I need to pack information as closely as possible into a bitstream.
I have variables with a different number of distinct states:
Number_of_states=[3,5,129,15,6,2]# A bit longer in reality
The best option I have in the Moment would be to create a bitfield, using
2+3+8+4+3+1 bit ->21 bit
However it should be possible to pack these states into np.log2(3*5*129*15*6*2)=18.4
bits, saving two bits. (In reality I have 298 bits an need to save a few)
In my case this would save about >5% of the data stream, which would help a lot.
Is there a viable solution in python to pack the data in this way? I tried packalgorithms
, but they create too much overhead with just a few bytes of data. The string is no problem, it is constant and will be transmitted beforehand.
This is the code I am using in the moment:
from bitstring import pack
import numpy as np
DATA_TO_BE_PACKED=np.zeros(6)
Number_of_states=[3,5,129,15,6,2]#mutch longer in reality
DATA_TO_BE_PACKED=np.random.randint(Number_of_states)
string=''
for item in Number_of_states:
string+='uint:{}, '.format(int(np.ceil(np.log2(item))))
PACKED_DATA = pack(string,*DATA_TO_BE_PACKED)
print(len(PACKED_DATA ))
print(PACKED_DATA.unpack(string))
This looks like a usecase of a mixed radix numeral system.
A quick proof of concept:
num_states = [3, 5, 129, 15, 6, 2]
input_data = [2, 3, 78, 9, 0, 1]
print("Input data: %s" % input_data)
To encode, you start with a 0, and for each state first multiply by number of states, and then add the current state:
encoded = 0
for i in range(len(num_states)):
encoded *= num_states[i]
encoded += input_data[i]
print("Encoded: %d" % encoded)
To decode, you go in reverse, and get remainder of division by number of states, and then divide by number of states:
decoded_data = []
for n in reversed(num_states):
v = encoded % n
encoded = encoded // n
decoded_data.insert(0, v)
print("Decoded data: %s" % decoded_data)
Example output:
Input data: [2, 3, 78, 9, 0, 1]
Encoded: 316009
Decoded data: [2, 3, 78, 9, 0, 1]
Another example with more values:
Input data: [2, 3, 78, 9, 0, 1, 84, 17, 4, 5, 30, 1]
Encoded: 14092575747751
Decoded data: [2L, 3L, 78L, 9L, 0L, 1L, 84L, 17L, 4L, 5L, 30L, 1L]

# Exercise set
1. Translate this sentence from the bitstream packing thread into Spanish: "This looks like a usecase of a mixed radix numeral system."
2. According to the bitstream packing thread, how many bits does the bitfield approach need for the six listed variables?
The data after this point comes from an unrelated source.

# Entries shown

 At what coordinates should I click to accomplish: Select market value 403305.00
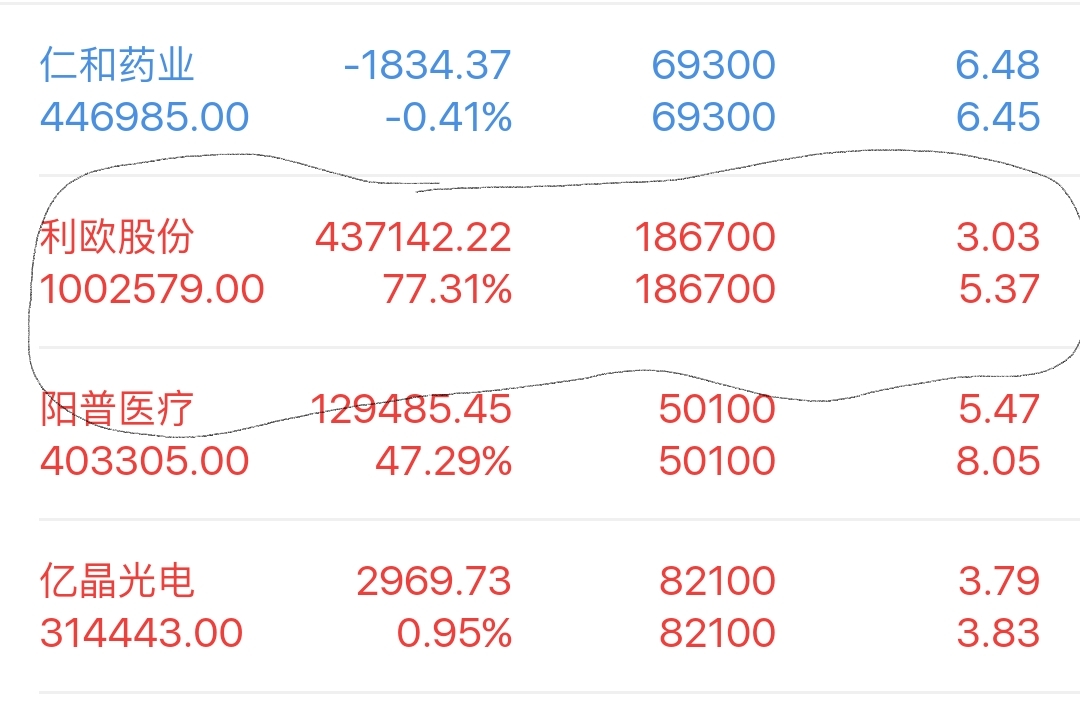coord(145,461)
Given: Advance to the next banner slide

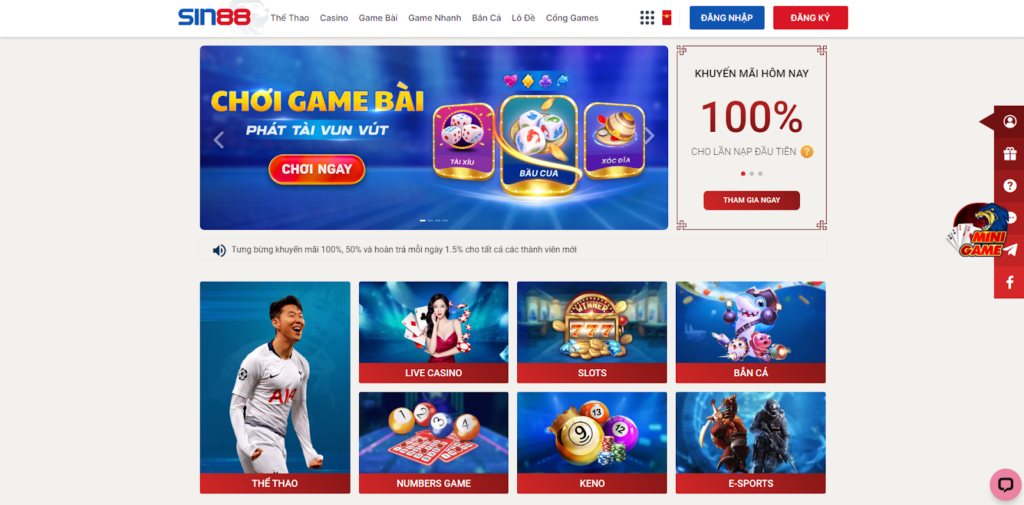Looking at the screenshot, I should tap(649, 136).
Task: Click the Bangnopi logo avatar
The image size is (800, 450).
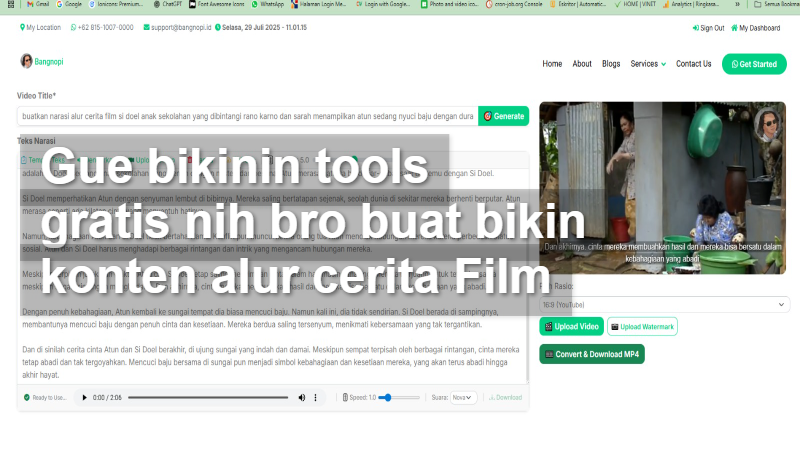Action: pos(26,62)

# Expected responses
1. Esto parece un caso de uso de un sistema de numeración de base mixta.

2. 21 bits.